Musings » Our Life in Gardens
New York
Farrar, Straus and Giroux 2009
Wayne Winterrowd is a very familiar figure in the horticultural world. He writes a column in Horticulture quite regularly and gives talks at seminars about gardens and plants. He and Mr Eck live in a small house in Southern Vermont. We know it is small because its diminutive size is mentioned fairly often in this fluid collection of essays encompassing both their personal lives and the lives of the plants in their garden.
One of the most interesting revelations is how they learned so much about horticulture before they even had a garden. Both men were teachers at that time but dreamed of living in the country and growing glorious plants. Each of them set out to study major encyclopedias methodically, going from cover to cover in meticulous order.
The essays reveal how they began their garden, how its maturity and density have led them to change some of their ideas and how the rest of us can learn from their triumphs and mishaps. Half the time neighbors and friends fell over laughing then they told them what they had in mind. “You are going to plant that ?” was the response very much like that of the mother of a teenaged daughter attending her first prom, “You are going to wear that?”

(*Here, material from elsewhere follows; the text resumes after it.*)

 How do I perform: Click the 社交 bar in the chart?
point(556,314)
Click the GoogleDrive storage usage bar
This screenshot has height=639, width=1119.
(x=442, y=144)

Anatomy may be destiny for men and women in the Freudian universe but climate zone is destiny for gardeners. Submitting to its tyranny and chortling when they outwit its strictures provide Winterrowd and Eck with a great deal of innocent merriment. They gloried in the survival of tender rhododendrons in their pocket sized greenhouse but they had to swallow hard when their cherished R. fosterianum grew too large. It threatened their roof and had to go to the botany department at Marlboro College nearby.
The two men had driven across country from Vermont to California just to visit two small specialty nurseries, one in Fort Bragg and the other in the Bay area. The R. fosterianum, a Himalayan species found in the mid 19th century, was the last specimen belonging to a devoted aficionado up in Fort Bragg. It was bigger than they had bargained for when they found it and they had to crowd all their other treasures around it somehow.

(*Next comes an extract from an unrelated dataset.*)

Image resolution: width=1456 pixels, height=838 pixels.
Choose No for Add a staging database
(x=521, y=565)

Stewartias receive loving attention in one essay as do summer flowering bulbs in another. Very few of us know anything about Stewartias, a serious omission in the author’s opinion. In the section about summer flowering bulbs we learn a huge amount about many flowers which might survive year round in the Bay area though in Southern Vermont they have to lift them in the fall if they want to keep them for the following year.

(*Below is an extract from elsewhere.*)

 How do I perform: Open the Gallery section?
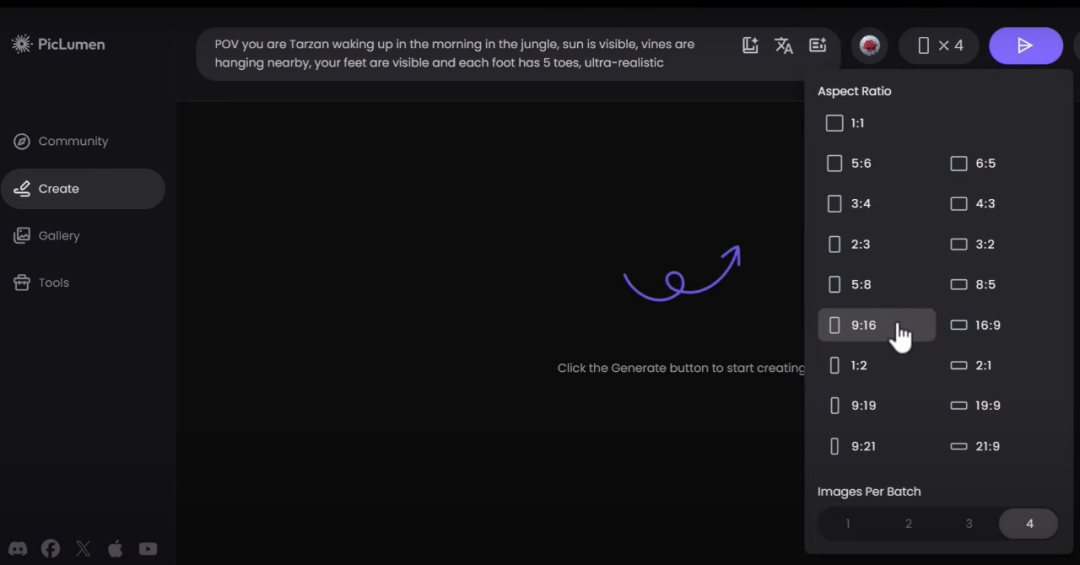(x=59, y=236)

The richness of the detail catches one’s attention. The authors recommend Colocasia esculenta for its foliage, a variety of elephant ears which bloom very well in pots in the heat of summer. We are instructed to buy the bulbs at a Chinese grocery and not spend money unnecessarily at a nursery. I suppose I should have seen that coming. “Esculent” means edible.
In one of the early sections they capture the aggrieved tone of a garden snob who visited them once. She was attracted to a tuberous begonia, B. sutherlandii, but as soon as she heard it was an annual, she turned her nose up and marched off. “I don’t plant annuals”, she told them. “It is like pouring money into the ground”. This bigoted attitude is hard to eradicate and they very wisely did not try.
Looking in from the outside we can wonder why they did not castigate her for her ignorance in not knowing a tuberous begonia when she saw it but they are too sweet natured to do that.
Our Lives in Gardens is a charming book which takes you inside the hearts and minds of two obsessed gardeners.